Required work: Reproduce the material between the lines holding "Click hotkey 1 badge below 召唤僵尸犬" and "will [x=669, y=202].", inclusive, requests included. Scale every coordinate in the answers by 0.75 and round each result to a whole number, with halves rounded up.

[Items from a data source]
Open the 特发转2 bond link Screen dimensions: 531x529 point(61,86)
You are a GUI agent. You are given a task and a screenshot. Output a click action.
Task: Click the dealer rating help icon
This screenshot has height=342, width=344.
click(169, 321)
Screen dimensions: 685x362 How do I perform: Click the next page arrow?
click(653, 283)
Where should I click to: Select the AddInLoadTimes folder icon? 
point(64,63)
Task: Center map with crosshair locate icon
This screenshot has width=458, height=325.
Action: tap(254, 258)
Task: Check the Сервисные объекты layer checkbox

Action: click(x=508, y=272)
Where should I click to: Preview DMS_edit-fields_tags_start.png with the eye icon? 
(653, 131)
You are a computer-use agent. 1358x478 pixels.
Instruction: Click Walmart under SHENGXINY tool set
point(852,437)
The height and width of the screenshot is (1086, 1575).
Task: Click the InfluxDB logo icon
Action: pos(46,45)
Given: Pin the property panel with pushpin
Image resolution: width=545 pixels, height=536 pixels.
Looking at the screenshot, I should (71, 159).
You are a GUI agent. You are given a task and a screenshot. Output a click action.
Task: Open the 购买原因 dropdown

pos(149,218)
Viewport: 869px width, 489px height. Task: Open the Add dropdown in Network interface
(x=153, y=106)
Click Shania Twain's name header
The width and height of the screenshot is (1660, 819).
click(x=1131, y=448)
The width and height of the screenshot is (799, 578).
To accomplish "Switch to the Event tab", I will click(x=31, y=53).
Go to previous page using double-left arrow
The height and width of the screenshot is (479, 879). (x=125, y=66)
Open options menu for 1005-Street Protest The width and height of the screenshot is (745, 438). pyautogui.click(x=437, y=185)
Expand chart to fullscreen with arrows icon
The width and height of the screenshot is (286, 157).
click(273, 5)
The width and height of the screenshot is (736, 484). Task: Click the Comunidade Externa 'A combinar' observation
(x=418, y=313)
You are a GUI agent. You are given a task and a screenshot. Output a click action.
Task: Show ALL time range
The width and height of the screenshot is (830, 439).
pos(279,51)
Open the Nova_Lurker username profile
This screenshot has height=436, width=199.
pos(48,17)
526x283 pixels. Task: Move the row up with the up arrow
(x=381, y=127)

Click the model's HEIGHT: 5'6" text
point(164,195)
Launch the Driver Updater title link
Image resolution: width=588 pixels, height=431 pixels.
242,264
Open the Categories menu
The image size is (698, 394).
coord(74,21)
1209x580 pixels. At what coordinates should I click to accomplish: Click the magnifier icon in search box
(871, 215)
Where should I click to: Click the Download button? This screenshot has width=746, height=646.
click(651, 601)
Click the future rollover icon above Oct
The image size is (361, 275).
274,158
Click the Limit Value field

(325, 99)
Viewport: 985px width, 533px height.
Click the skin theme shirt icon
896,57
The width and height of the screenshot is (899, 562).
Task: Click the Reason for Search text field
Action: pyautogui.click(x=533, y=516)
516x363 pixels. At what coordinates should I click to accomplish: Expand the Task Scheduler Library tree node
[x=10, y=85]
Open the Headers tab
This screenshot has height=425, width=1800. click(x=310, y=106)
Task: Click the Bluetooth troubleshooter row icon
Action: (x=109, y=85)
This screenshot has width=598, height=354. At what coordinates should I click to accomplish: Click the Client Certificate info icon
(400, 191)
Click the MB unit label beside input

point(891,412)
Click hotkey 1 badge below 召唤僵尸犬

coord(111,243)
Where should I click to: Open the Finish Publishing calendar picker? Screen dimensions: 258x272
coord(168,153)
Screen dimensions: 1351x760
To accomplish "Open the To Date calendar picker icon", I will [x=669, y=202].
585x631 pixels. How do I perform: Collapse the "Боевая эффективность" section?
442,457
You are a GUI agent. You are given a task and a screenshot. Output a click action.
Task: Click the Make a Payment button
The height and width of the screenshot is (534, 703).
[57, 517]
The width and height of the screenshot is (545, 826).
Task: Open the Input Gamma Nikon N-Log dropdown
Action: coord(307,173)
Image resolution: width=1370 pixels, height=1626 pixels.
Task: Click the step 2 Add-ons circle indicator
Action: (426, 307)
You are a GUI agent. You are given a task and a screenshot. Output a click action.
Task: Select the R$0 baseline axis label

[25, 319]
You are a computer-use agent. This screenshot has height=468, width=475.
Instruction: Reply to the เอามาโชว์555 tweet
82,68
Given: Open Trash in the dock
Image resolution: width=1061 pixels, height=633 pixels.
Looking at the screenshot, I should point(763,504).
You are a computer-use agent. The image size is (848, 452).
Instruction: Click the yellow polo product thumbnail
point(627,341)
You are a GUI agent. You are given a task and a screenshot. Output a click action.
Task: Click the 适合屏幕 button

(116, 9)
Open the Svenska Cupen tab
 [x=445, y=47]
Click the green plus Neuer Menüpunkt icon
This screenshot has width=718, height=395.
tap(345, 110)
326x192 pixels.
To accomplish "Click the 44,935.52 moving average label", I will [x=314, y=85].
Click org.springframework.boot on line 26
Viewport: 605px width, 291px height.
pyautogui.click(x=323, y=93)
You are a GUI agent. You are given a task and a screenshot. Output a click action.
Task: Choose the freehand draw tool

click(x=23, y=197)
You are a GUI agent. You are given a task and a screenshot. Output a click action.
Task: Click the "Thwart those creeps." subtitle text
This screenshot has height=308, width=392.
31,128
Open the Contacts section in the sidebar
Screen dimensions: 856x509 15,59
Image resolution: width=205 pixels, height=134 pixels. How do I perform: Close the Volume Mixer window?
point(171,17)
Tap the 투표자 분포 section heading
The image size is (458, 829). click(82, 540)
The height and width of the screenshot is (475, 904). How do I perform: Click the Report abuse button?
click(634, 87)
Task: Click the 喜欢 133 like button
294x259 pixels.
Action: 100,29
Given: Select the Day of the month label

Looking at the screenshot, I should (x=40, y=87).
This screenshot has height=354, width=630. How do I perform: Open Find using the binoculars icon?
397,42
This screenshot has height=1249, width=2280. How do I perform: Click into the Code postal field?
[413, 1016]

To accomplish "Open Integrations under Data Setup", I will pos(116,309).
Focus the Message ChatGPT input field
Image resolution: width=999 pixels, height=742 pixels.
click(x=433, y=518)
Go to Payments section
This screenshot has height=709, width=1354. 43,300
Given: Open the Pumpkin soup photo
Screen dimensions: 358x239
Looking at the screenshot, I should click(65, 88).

Solution to this task:
Click hotkey 1 badge below 召唤僵尸犬

coord(83,182)
Where should I click to: Open the Finish Publishing calendar picker? Screen dimensions: 258x272
coord(126,115)
Screen dimensions: 1351x760
To accomplish "Open the To Date calendar picker icon", I will [x=502, y=152].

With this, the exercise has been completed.